Returning to  James T. Reason but going beyond the cheese metaphor, we find that systemic errors of intent fall into the category of latent failures. They can lay dormant for long periods of time without contributing to an accident. A safety program may wait for an accident or incident to implicate these systemic errors then deal with them. Unfortunately that is often too late for the victims of the accident. It is much better to recognize and deal with latent failures when they are only an inconvenience. An organization with a truly effective safety program will spend as much time and effort, if not more, at this stage as they do when they have a close call or a loss. Often the fact that they invest the time and effort earlier in the process means they never have to deal will a close call or a loss. 

So, back to our search and rescue group. With Mostia and Reason in mind, my next step would be to examine non-operational areas, human resources and finance for example. If there is a culture of latent failure involving errors of intent, they will often show up in short cutting or abuse of fiscal and personnel policies. Again, using the idea of risk surface congruence, if an infraction under a policy or regulation in operations is a safety issue, then an infraction under a financial or personnel policy must also have safety implications. If nothing else a culture of subverting non-operational policies and regulations will eventually bleed over into operations.

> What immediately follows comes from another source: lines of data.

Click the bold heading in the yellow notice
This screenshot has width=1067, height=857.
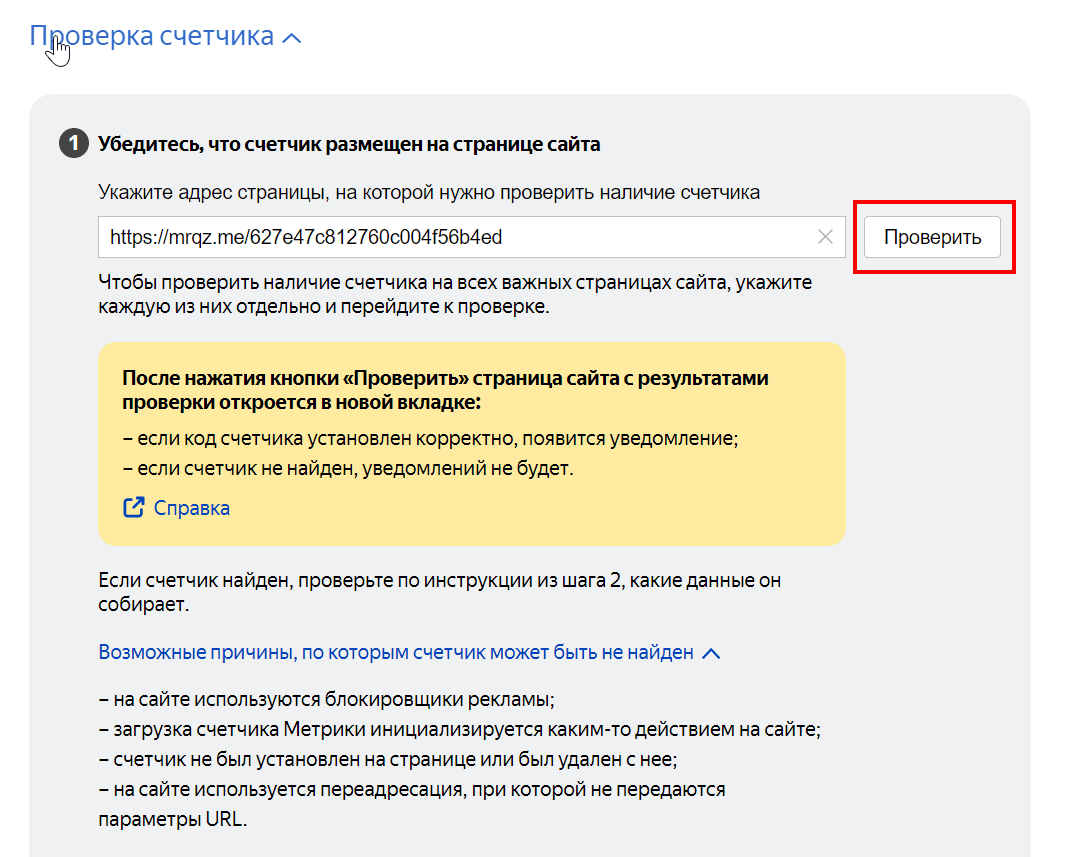click(x=445, y=390)
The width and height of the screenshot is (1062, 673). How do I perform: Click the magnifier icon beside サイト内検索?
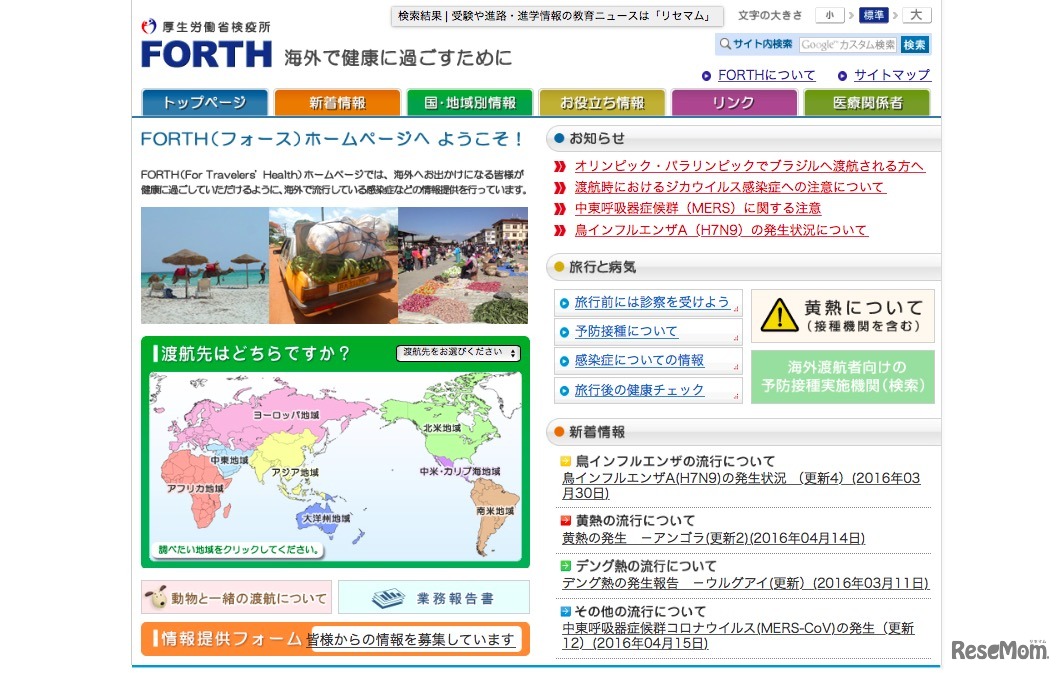coord(724,44)
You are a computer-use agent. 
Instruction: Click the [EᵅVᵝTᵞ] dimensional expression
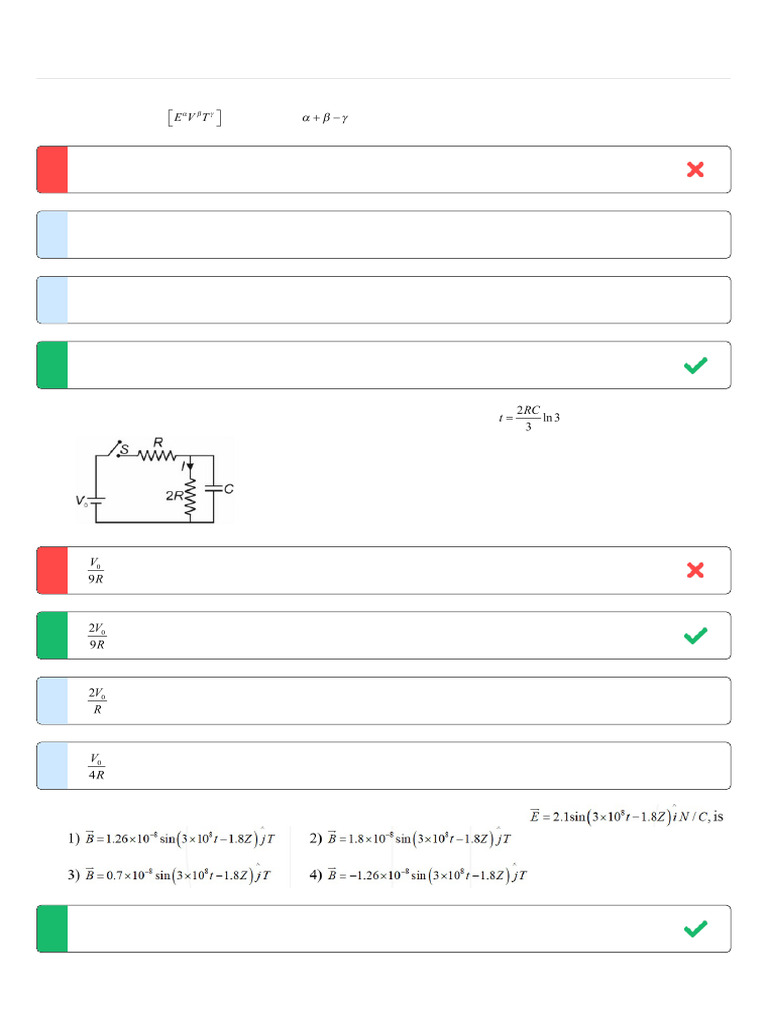coord(194,118)
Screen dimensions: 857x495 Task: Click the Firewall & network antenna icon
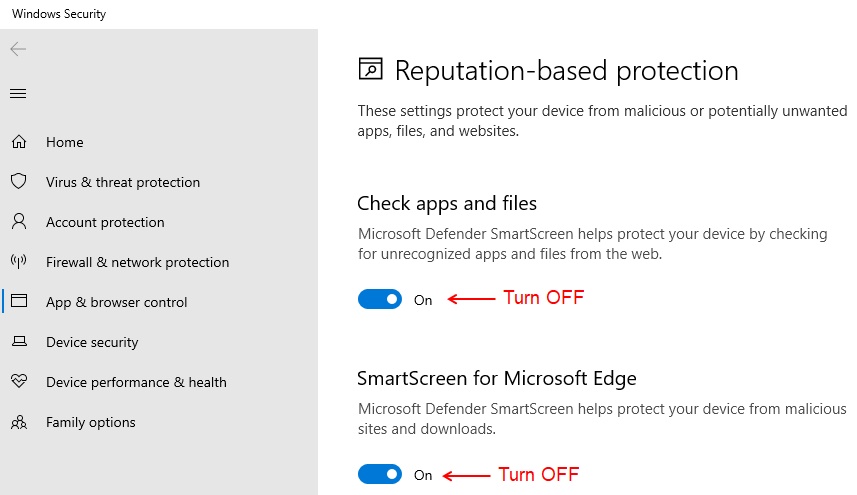click(19, 262)
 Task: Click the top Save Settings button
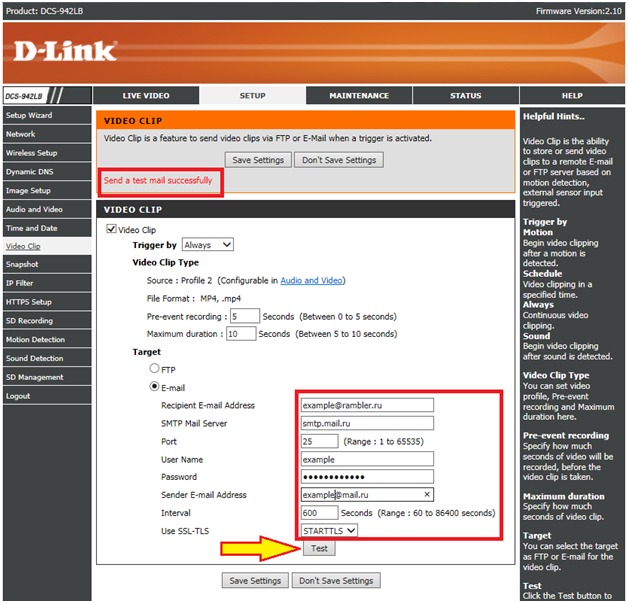257,160
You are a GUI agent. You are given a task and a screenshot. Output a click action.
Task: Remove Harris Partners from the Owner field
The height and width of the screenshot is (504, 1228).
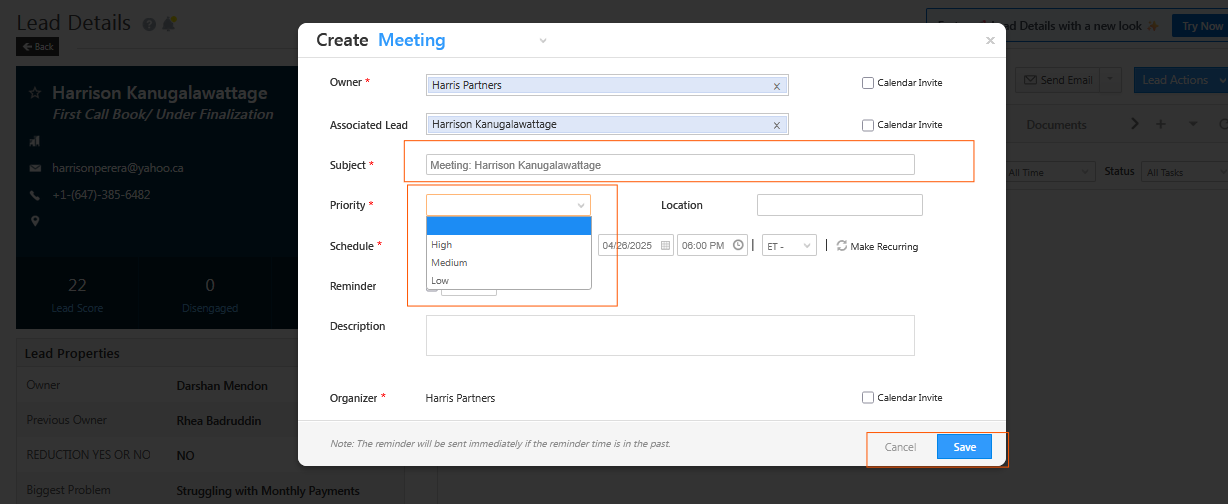776,86
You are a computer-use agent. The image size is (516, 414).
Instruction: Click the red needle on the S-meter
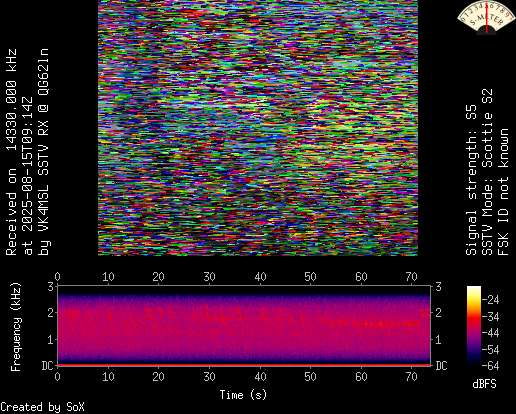487,18
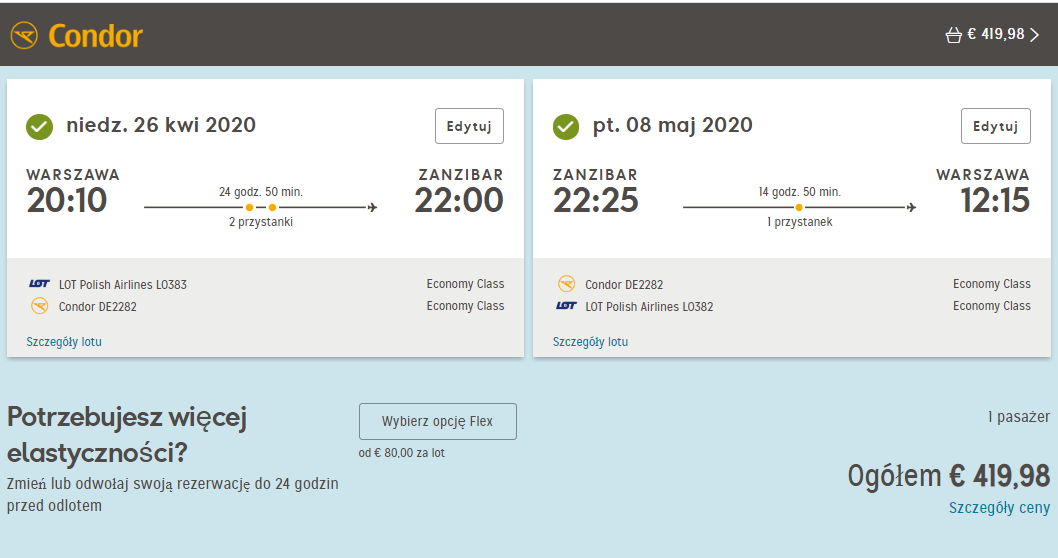Expand Szczegóły lotu for the outbound flight
Image resolution: width=1058 pixels, height=558 pixels.
[64, 341]
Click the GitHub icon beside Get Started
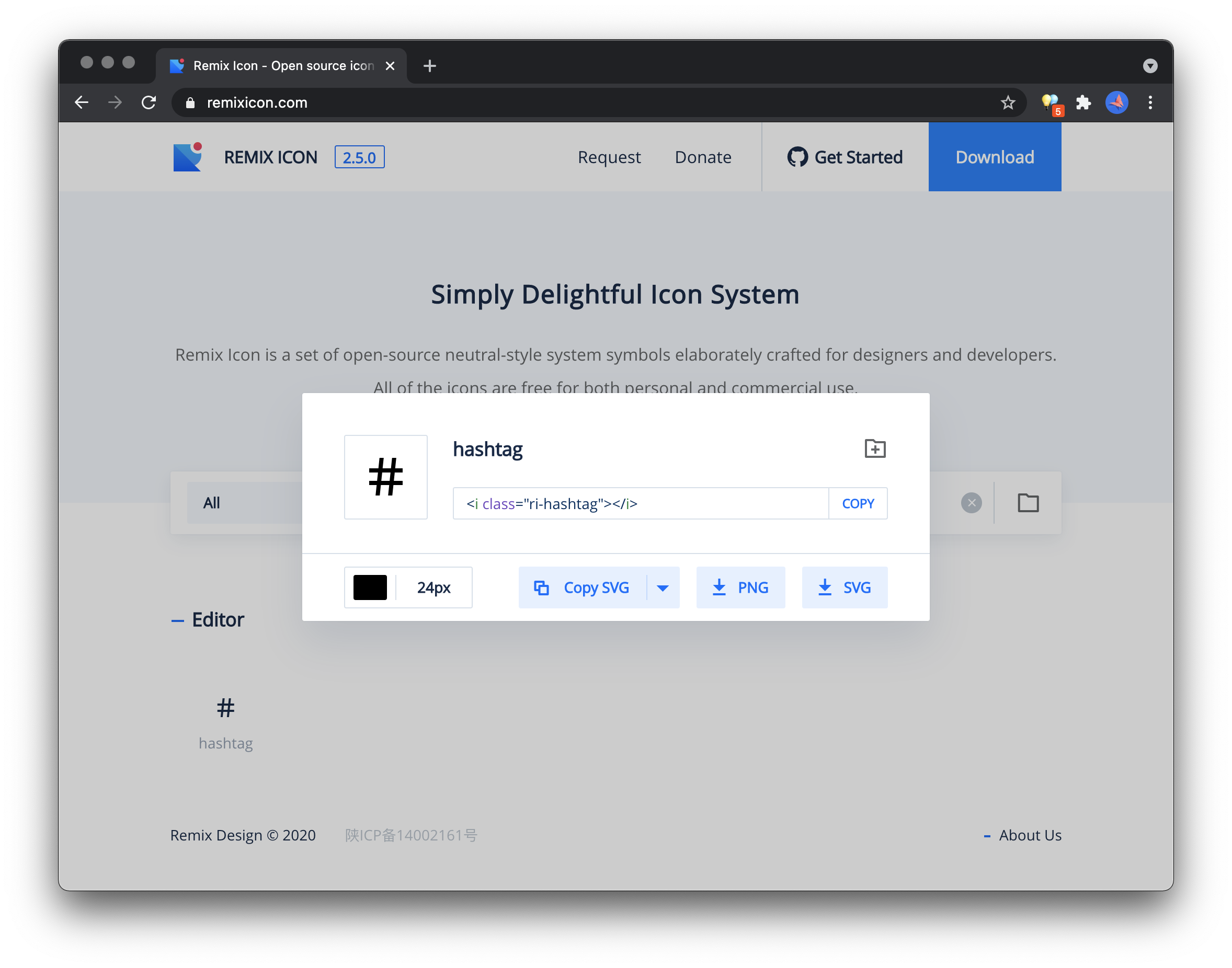1232x968 pixels. [799, 157]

So, what is a safety incident? Any occurrence that is similar to (has a risk surface congruent to that of) any other safety incident. This will include those events that might not seem to be so at first look. A safety program should be about preventing accidents, not explaining the ones that have already happened. To do that takes constant vigilance and a willingness to see what other dismiss as not safety related. 

Safety is no accident.

[1] Mostia, B. September 2003. Avoid Error. Chemical Processing.